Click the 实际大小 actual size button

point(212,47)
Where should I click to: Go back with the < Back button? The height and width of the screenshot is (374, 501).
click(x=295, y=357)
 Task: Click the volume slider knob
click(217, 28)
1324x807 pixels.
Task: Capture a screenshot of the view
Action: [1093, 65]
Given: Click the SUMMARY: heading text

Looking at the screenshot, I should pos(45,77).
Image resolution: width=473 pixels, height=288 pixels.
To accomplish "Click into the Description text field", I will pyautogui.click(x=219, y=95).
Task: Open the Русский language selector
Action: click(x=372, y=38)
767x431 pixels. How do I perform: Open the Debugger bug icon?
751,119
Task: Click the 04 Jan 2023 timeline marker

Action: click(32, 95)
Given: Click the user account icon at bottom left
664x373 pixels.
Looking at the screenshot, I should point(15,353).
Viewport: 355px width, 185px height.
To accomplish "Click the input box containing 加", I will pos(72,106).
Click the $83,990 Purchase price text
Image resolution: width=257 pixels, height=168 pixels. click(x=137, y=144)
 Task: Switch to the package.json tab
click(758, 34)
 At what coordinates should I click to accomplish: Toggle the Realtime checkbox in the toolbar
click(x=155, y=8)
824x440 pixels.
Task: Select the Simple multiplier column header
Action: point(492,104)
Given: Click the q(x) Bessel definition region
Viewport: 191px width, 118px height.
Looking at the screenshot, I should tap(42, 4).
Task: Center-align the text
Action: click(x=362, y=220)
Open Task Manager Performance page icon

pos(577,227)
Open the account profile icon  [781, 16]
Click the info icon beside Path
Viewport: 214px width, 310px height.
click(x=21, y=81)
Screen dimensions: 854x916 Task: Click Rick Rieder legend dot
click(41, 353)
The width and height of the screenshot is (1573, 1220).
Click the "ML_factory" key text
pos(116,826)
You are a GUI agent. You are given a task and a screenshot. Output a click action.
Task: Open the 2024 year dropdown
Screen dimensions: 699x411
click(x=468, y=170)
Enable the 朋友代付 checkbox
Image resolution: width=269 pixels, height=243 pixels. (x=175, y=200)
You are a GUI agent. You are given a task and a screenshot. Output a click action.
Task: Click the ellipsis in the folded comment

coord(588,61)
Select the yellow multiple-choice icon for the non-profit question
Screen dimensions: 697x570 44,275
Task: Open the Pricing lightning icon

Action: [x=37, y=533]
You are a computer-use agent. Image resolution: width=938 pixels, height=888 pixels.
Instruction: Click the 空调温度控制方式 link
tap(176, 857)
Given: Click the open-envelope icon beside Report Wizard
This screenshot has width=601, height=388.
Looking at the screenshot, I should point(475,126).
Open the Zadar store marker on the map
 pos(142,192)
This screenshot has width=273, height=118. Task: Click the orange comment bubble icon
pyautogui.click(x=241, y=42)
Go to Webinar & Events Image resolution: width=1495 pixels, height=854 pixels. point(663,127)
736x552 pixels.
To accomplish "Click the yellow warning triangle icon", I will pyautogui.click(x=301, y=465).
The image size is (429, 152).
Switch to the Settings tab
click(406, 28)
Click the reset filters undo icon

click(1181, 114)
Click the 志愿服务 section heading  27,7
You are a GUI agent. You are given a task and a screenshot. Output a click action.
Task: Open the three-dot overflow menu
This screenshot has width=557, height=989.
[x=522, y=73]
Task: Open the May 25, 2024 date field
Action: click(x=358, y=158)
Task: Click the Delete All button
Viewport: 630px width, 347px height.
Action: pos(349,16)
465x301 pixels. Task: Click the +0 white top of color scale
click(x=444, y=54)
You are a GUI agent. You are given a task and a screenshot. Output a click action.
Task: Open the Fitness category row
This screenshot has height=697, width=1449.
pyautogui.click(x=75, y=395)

# Exercise prompt
Quote the records exactly, starting at the line containing "Given: Click the q(x)" and ending at the line containing "Action: [x=37, y=533]".

# The result
Given: Click the q(x) Bessel definition region
Viewport: 191px width, 118px height.
Looking at the screenshot, I should tap(42, 4).
Task: Center-align the text
Action: click(x=362, y=220)
Open Task Manager Performance page icon

pos(577,227)
Open the account profile icon  [781, 16]
Click the info icon beside Path
Viewport: 214px width, 310px height.
click(x=21, y=81)
Screen dimensions: 854x916 Task: Click Rick Rieder legend dot
click(41, 353)
The width and height of the screenshot is (1573, 1220).
Click the "ML_factory" key text
pos(116,826)
You are a GUI agent. You are given a task and a screenshot. Output a click action.
Task: Open the 2024 year dropdown
Screen dimensions: 699x411
click(x=468, y=170)
Enable the 朋友代付 checkbox
Image resolution: width=269 pixels, height=243 pixels. (x=175, y=200)
You are a GUI agent. You are given a task and a screenshot. Output a click action.
Task: Click the ellipsis in the folded comment

coord(588,61)
Select the yellow multiple-choice icon for the non-profit question
Screen dimensions: 697x570 44,275
Task: Open the Pricing lightning icon

Action: [x=37, y=533]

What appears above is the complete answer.